If you were gone from home for a long period of time, what would make you homesick first?  Food. What would be the first thing that you would miss about America? Starbucks? McDonald’s?

Well, in the country where I live, Armenia, we have neither of them. But we have food, but here in America, I couldn’t find any of them. Once I tried to bake an Armenian pastry called “Gata” with all the different American ingredients, which was one of the worst decisions that I have ever made.

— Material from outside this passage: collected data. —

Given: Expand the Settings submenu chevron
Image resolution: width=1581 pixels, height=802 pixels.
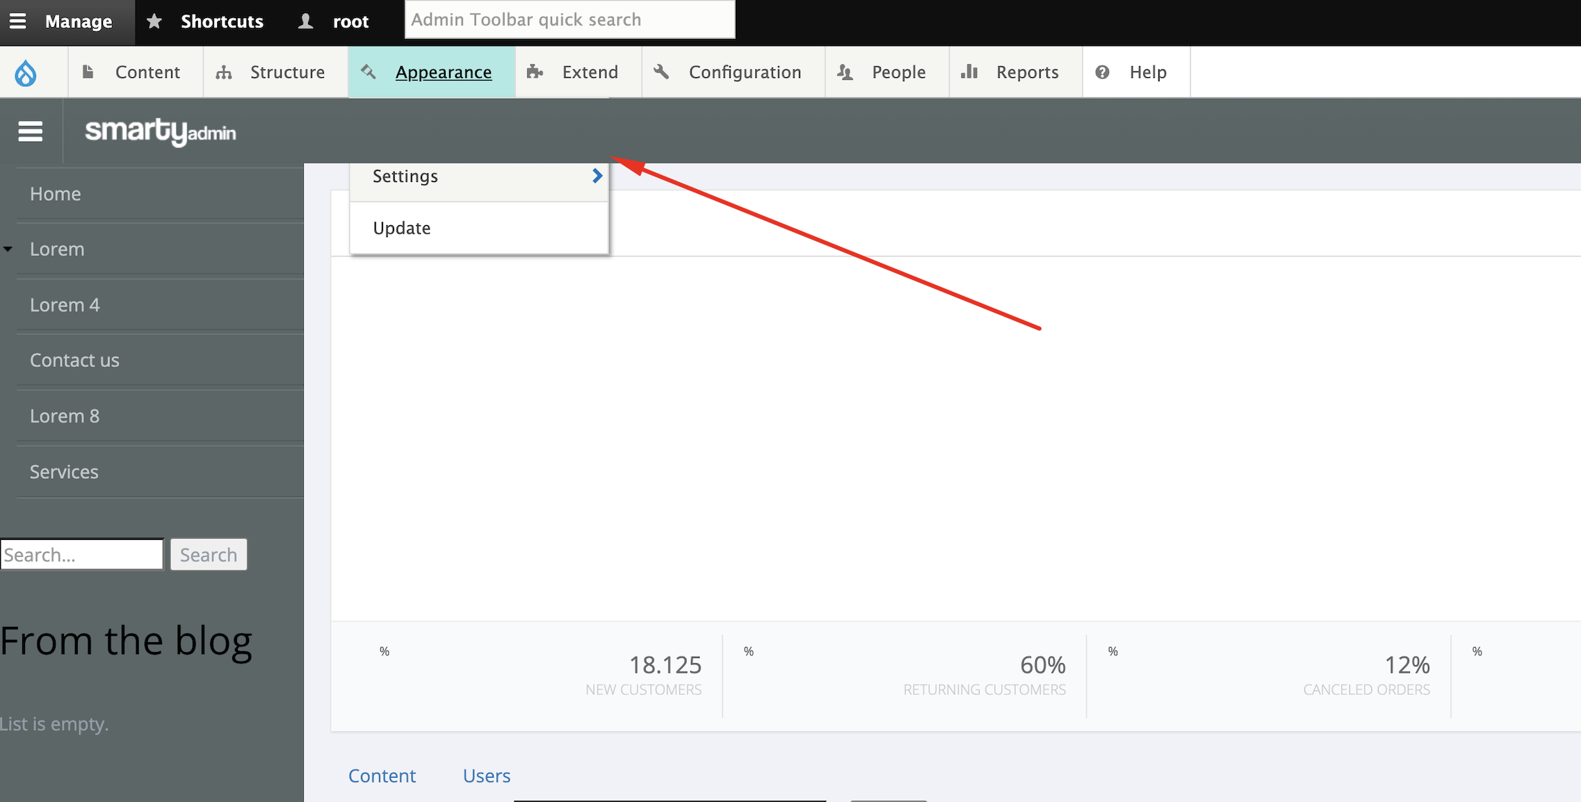Looking at the screenshot, I should [597, 176].
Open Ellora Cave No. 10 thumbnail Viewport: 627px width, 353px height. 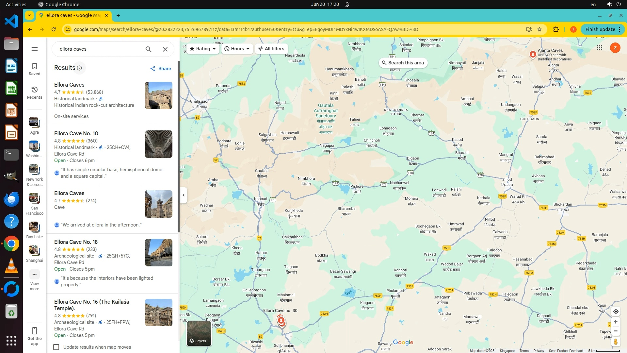[x=158, y=144]

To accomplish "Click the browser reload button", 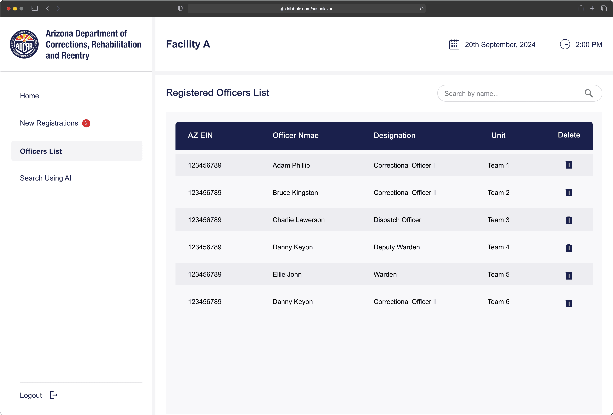I will tap(422, 8).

Armenian Gata is one of the oldest and most traditional sweets. In different regions in Armenia, Gata is made in different ways and different shapes. This recipe is one of the oldest and most traditional. This pastry is loved amongst many Armenians and served to guests, especially on New Years. Gata includes a tasty filling called “khoriz”. It consists of three main ingredients: flour, butter, and sugar. Sometimes Armenians even include a penny in the Gata. They wrap the penny in foil and place it in the Gata, and whoever gets the penny in their piece is said to have luck and blessings.

The “Gata” that I made in America was way different than the real “Gata” and so dry, that I might even break my teeth. I tried three times until it was as I wanted it to be. I am sharing with you the “secret” recipe of mine. I promise you won’t break your teeth.

For the Gata, we need simple ingredients.

The Dough

3/4 cup Greek plain yogurt

3/4 cup of sugar

1/2 cup of vegetable oil

1 tsp vanilla, baking soda, baking powder

3 or 4 cups of flour (it depends)

 

Filling (khoriz)

1 stick of butter

1 cup of sugar

1 cup of flour

1 tsp vanilla

Separate the yolk and white of the egg, to brush the yolk on the top and white inside of it before putting “Khoriz” inside.

Make the dough by mixing the sugar with the oil and then add yogurt, vanilla, soda, and baking powder. Little by little add flour and make the dough soft, but it shouldn’t stick.

Roll the dough in a round shape and place in the fridge for 30 minutes.

Open the dough and brush with the egg white and put the filling in. Roll it tight and cut as triangles. Brush with the yolk and bake at 350 degrees for 30 minutes.

Last Thursday during Power Hour and 6th-period Culinary Arts students learned how to make Armenian food. They watched a video about how to make it and then start to make.

“For the first time it was confusing, but then for the next period, I already knew how to figure it out. It was really good and yummy”- said Jordan Chapman, one of the students who were there for both periods.

Now, more than 30 Americans know how to make Armenian pastry. Hope that it was fun for them and they liked it.